• **Work to do**
Transcribe the data without alteration, from the line with "Screen dimensions: 681x408" to the line with "point(749,215)", including both of those lines.

----- Supplied material -----

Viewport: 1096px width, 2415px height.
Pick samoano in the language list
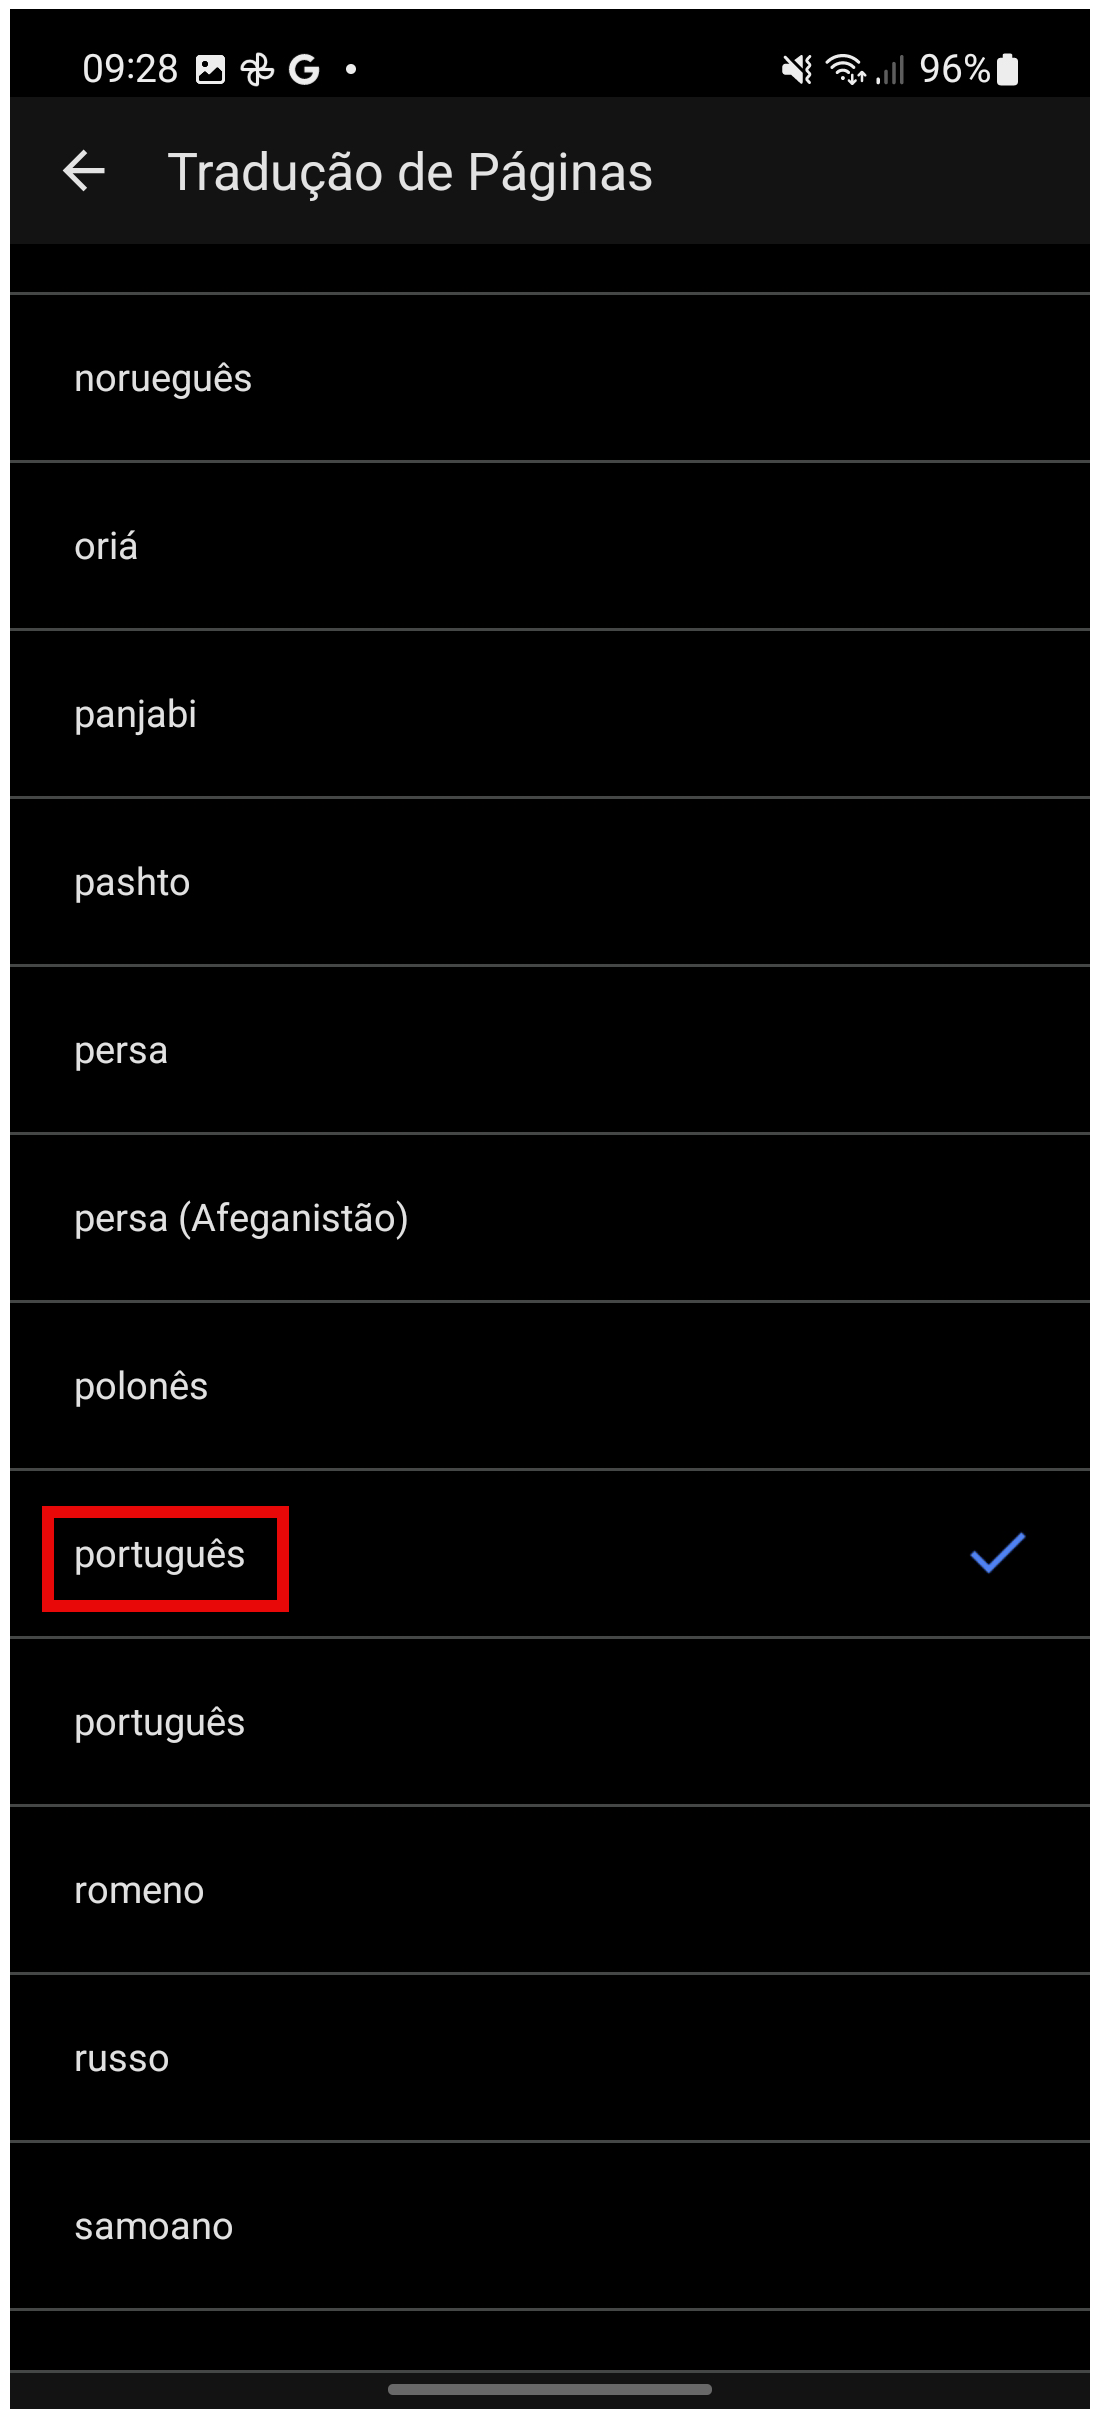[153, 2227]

-----
----- Supplied material -----

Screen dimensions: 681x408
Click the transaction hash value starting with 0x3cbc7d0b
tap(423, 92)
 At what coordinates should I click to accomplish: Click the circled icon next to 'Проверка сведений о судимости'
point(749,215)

-----

• **Task response**
Screen dimensions: 681x408
Click the transaction hash value starting with 0x3cbc7d0b
tap(423, 92)
 At what coordinates should I click to accomplish: Click the circled icon next to 'Проверка сведений о судимости'
point(749,215)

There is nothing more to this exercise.